Chikangawa Forest Reserve was established in 1948 as a protected area to conserve the natural forests of the Viphya Mountains in Malawi. The reserve was created to protect the indigenous forests and water sources in the area. Over the years, it has played a crucial role in maintaining the ecological balance of the region and providing timber and other forest products.

==Geography==
It covers an area of approximately 1,150 square kilometers.

== Achievements ==
Chikangawa Forest Reserve has achieved significant milestones in conservation and sustainable forest management. It has maintained a high level of forest cover, providing habitat for various plant and animal species.
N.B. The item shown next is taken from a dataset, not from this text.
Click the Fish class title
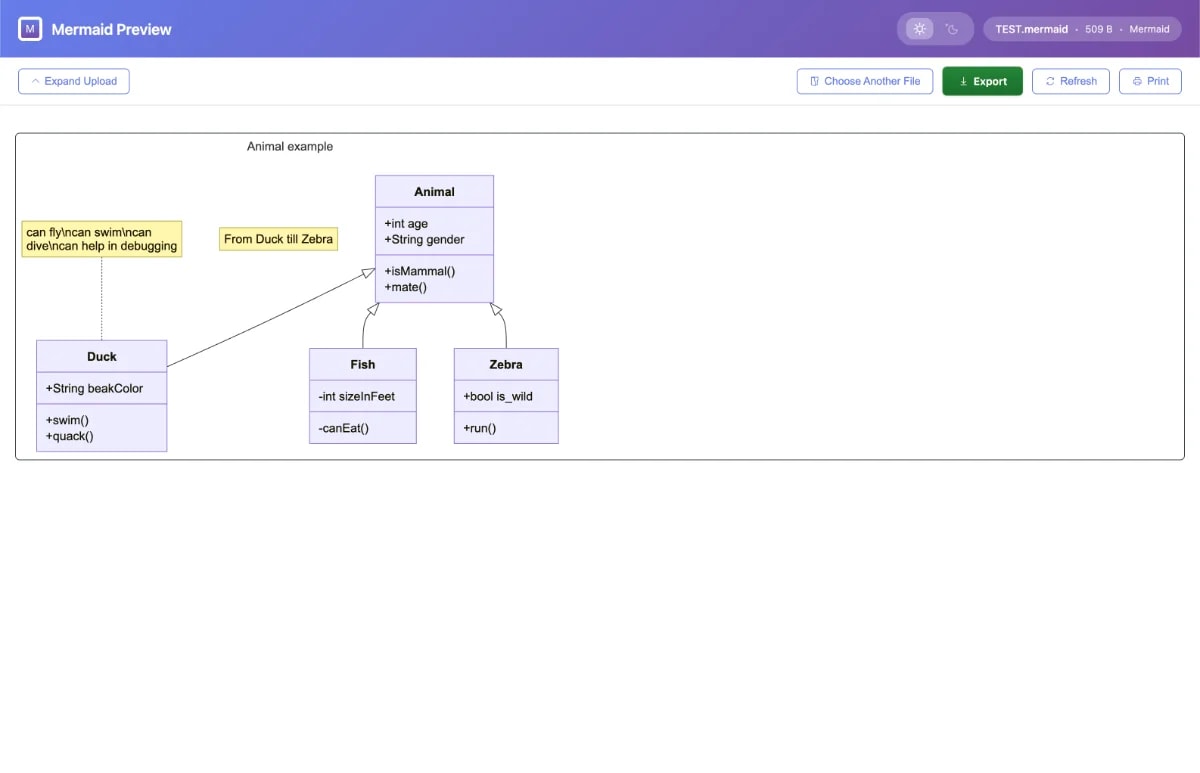Viewport: 1200px width, 773px height. [363, 364]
The reserve has also supported local communities through sustainable forest management practices.

== Mission ==
The mission of the reserve is to conserve and manage the forest resources sustainably, while providing benefits to local communities and supporting national development. The vision of the reserve is to maintain a healthy and productive forest ecosystem that supports biodiversity conservation, sustainable forest management, and community development. The aim of Chikangawa Forest Reserve is to balance conservation and sustainable use of forest resources, ensuring the long-term health of the forest ecosystem.

== Management ==
The reserve is managed by the Department of Forestry, which is responsible for implementing conservation and management activities.

== Activities ==
The reserve supports various activities, including sustainable timber harvesting, ecotourism, and research. It also provides a habitat for various plant and animal species, including endangered species like the Mulanje cedar and the red colobus monkey.